TEXT BLOCK
Therefore, the U.S. SWIFT request, that blanket monitoring on Non-U.S bank transactions continue unabated, is merely a request to preserve the status quo; the continued collection of mountains of information on citizens of other countries for little or no gain. There should be an obvious question here: After more than seven years of this domestic and international information gathering, what are the results? Is there any kind of justification for continuing to do it? In the absence of any easily found confirmation, does it even work?
I began contemplating, compiling and writing this article before the tragic and senseless actions of an unstable and cowardly man who intentionally flew his private plane into an IRS building in Texas. (Source). I would much rather have posted it as an abstract thought exercise as was my original intention. However the events in Texas made the abstract concrete. The particulars of Andrew Stack’s professional life are particularly germane because they cover both issues I have raised above; scrutiny of financial records and surveillance of internet traffic.
Andrew Stack, the perpetrator, was well known to the IRS and had his financials scrutinized diligently and repeatedly due to a spotty tax record. In addition Stack not only was the president of a computer software company but he also repeatedly composed his ‘suicide note’ online and posted it eight hours in advance of aerial his attack on the IRS building. (Source) What he posted is not vague or something misleading like a shopping list, it’s a rather specific 5 page screed that states more than once that he will be committing violent suicide in defense of freedom and to help wake people up. He rails against the US government and uses inflammatory and extreme anti-US rhetoric throughout. He even cites the FAA towards the end of the letter, surely a solid hint that his FAA registered plane might be part of his plan. (Source)

GIVEN DATA
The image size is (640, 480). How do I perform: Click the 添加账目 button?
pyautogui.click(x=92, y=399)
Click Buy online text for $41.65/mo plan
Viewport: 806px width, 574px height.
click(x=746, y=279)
--
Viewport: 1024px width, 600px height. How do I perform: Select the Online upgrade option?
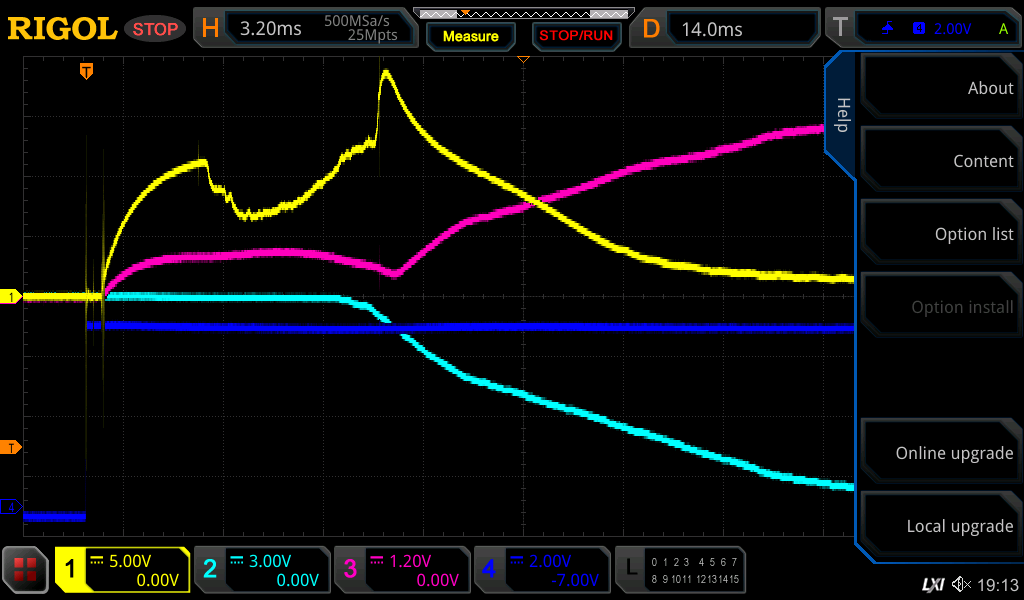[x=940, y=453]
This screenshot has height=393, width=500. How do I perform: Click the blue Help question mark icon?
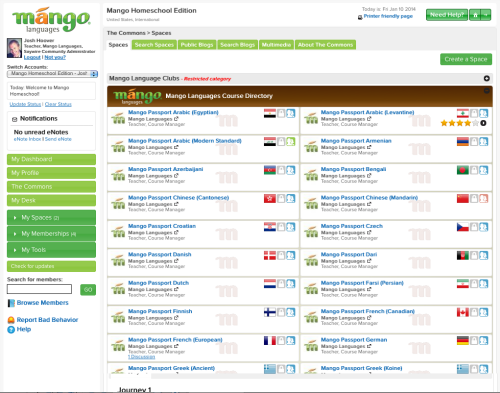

ASSIGNED TASK 1
Could you edit the surveillance article, beginning at the words "Andrew Stack, the" and stopping after "his plan. (Source)", so that "screed" is replaced with "rant"?
ASSIGNED TASK 2
Can you carry the surveillance article forward from its final sentence?

EXERCISE RESPONSE 1
Andrew Stack, the perpetrator, was well known to the IRS and had his financials scrutinized diligently and repeatedly due to a spotty tax record. In addition Stack not only was the president of a computer software company but he also repeatedly composed his ‘suicide note’ online and posted it eight hours in advance of aerial his attack on the IRS building. (Source) What he posted is not vague or something misleading like a shopping list, it’s a rather specific 5 page rant that states more than once that he will be committing violent suicide in defense of freedom and to help wake people up. He rails against the US government and uses inflammatory and extreme anti-US rhetoric throughout. He even cites the FAA towards the end of the letter, surely a solid hint that his FAA registered plane might be part of his plan. (Source)

EXERCISE RESPONSE 2
Please consider that all relevant information pertaining to Stack was domestic and thus easily available for authorities in advance under current anti-terror laws. The Narus machines are still operating, sorting internet traffic for suspicious or violently anti-US rhetoric (such as Stack’s letter?) and US financial transactions continue to be scrutinized daily and the IRS confirmed that they were well aware of Andrew Stack. Given these, plus emerging details of Stack’s increasingly erratic behavior (causing his wife and child to flee the family home) and his obvious crafting and re-crafting his last words on an internet site then posting it well in advance of his final flight, why was the attack not foiled?
There are undoubtedly as many answers to this question as there are fish in the sea. However the most obvious answer may be the closest to the truth. Information is itself, insufficient, information must be understood. Simply vacuuming up data as the U.S has been and continues to do is ineffective. It has been more than seven years since these sweeping information gathering programs have been enacted. Results are minimal and cases like Andrew Stack clearly demonstrate that these methods are ineffective. Addiction to information is like any addiction, destructive and short-sighted. I recommend the exploration of alternatives.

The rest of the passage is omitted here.